Vers 10 h 17, le tireur a dépassé deux piétons qui marchaient sur le trottoir près d’une boulangerie et d’un café locaux.
Lorsque Brittanee Steeves, répartitrice de la police de Truro, a reçu un appel à 10 h 22 l’informant de plusieurs autres appels au 911, dont un concernant les meurtres à Debert, le tueur avait dépassé le détachement de la GRC à Millbrook, dans la banlieue de Truro.
Quinze minutes plus tard, Wortman étant parti depuis longtemps, la police de Truro a reçu un appel téléphonique d’un répartiteur de la GRC lui demandant de verrouiller sa ville.
Cependant, les transcriptions audio indiquent une confusion de la part de la police de Truro sur ce que signifiait le verrouillage de la ville. La superviseure de la répartition de la GRC, Kristen Baglee, semble avoir du mal à répondre aux questions lors d’une conversation avec Cormier.
« Euh, quand vous dites fermeture, qu’est-ce que vous voulez dire ? » Cormier demande.
« Eh bien, je ne sais pas si vous avez besoin, euh, peut-être que vous pouvez faire quelques, quelques barrages routiers sur le principal », répond Baglee.

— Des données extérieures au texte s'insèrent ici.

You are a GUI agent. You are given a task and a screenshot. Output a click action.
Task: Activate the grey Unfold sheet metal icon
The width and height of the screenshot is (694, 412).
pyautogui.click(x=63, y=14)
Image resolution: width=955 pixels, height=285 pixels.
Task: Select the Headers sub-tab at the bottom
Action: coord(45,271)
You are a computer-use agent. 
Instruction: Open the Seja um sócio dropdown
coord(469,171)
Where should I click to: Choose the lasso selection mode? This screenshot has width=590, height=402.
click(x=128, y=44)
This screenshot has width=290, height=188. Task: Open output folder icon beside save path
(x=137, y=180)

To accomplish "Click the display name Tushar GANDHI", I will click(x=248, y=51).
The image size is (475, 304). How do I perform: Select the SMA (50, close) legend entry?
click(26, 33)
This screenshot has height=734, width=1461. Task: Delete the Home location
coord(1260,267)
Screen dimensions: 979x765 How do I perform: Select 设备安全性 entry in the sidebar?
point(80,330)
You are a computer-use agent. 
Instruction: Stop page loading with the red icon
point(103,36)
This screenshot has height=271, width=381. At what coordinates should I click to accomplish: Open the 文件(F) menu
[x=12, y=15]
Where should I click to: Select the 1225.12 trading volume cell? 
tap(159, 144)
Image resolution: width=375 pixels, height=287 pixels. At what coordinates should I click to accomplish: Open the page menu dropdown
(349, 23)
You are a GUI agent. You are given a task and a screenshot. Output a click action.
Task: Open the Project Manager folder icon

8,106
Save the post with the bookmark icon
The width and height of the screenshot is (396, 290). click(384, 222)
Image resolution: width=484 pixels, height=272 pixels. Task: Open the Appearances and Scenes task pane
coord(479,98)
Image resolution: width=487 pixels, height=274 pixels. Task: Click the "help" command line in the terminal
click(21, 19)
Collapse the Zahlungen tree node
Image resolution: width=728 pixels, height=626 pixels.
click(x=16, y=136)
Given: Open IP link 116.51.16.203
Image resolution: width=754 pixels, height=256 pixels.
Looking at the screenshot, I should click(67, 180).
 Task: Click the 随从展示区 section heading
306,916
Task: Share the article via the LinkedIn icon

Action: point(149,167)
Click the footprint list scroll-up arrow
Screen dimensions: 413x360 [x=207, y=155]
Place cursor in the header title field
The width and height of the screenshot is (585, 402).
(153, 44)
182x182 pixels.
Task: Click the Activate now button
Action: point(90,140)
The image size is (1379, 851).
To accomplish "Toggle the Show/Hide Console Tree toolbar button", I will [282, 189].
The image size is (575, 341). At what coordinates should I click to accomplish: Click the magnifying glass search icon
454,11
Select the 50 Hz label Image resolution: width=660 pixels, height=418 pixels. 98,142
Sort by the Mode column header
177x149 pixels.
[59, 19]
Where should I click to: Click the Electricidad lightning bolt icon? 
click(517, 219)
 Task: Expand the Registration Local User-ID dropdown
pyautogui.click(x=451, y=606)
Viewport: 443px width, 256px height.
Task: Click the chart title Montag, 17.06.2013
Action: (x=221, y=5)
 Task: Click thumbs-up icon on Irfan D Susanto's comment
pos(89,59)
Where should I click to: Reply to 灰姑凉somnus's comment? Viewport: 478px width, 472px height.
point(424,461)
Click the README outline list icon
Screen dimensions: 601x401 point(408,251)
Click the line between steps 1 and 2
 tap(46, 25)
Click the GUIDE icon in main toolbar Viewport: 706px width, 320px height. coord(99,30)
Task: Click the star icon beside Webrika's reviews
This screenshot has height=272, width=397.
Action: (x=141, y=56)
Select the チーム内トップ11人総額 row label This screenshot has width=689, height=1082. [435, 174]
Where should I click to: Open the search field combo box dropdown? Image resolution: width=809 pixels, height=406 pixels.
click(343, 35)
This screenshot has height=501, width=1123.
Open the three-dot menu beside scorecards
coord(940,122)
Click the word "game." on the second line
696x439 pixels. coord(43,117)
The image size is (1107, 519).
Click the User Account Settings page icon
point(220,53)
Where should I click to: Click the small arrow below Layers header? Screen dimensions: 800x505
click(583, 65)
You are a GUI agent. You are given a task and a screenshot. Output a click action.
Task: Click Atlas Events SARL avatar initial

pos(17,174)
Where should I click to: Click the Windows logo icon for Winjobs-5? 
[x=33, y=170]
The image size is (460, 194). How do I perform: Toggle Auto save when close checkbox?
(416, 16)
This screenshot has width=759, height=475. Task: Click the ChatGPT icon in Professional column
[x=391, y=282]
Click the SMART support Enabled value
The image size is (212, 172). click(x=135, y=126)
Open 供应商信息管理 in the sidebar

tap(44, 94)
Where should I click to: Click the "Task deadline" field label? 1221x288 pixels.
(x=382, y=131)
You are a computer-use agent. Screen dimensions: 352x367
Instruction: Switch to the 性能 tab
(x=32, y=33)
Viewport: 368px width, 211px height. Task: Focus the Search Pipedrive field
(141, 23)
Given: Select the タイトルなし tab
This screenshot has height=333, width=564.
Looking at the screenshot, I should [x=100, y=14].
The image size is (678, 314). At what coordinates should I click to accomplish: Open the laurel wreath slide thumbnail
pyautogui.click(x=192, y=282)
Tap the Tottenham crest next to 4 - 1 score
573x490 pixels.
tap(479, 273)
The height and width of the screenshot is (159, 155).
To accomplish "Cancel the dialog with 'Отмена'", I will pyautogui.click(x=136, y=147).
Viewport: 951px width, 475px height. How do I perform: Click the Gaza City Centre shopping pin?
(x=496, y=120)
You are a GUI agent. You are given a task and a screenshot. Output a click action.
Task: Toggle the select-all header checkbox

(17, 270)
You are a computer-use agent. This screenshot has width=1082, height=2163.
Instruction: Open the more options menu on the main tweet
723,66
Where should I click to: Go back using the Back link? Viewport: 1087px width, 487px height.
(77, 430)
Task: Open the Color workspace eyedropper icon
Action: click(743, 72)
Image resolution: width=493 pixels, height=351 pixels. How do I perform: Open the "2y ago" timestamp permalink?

L’inspecteur de police de Truro, Darrin Smith, a également parlé avec M. Baglee, qui a confirmé que la réplique du véhicule vue sur une photo qui avait été transmise plus tôt était chargée d’armes.
Elle a ensuite mentionné, comme elle l’avait fait pour M. Cormier, qu’il pourrait aussi être au volant d’une camionnette Ford blanche qui avait été vue quittant la région de Glenholme (N.-É.). « C’est l’un des véhicules qui n’a pas été localisé et qui lui est associé », a dit Baglee à Smith. Smith a transmis l’information par radio à tous les membres de la police de Truro.
Lors d’une entrevue avec la commission d’enquête, M. Smith a exprimé sa perplexité face à l’information et à la demande de verrouillage de la GRC. Il a dit qu’il pensait à l’époque que la réponse n’était pas coordonnée et que la demande avait été faite sous l’effet de la « panique » et du besoin de « faire quelque chose ».
« Il était évident pour moi que les informations qui arrivaient étaient éparpillées sur toute la ligne, sur toute la carte pour ainsi dire », a déclaré M. Smith.
Ce reportage de la Presse canadienne a été publié pour la première fois le 6 juin 2022.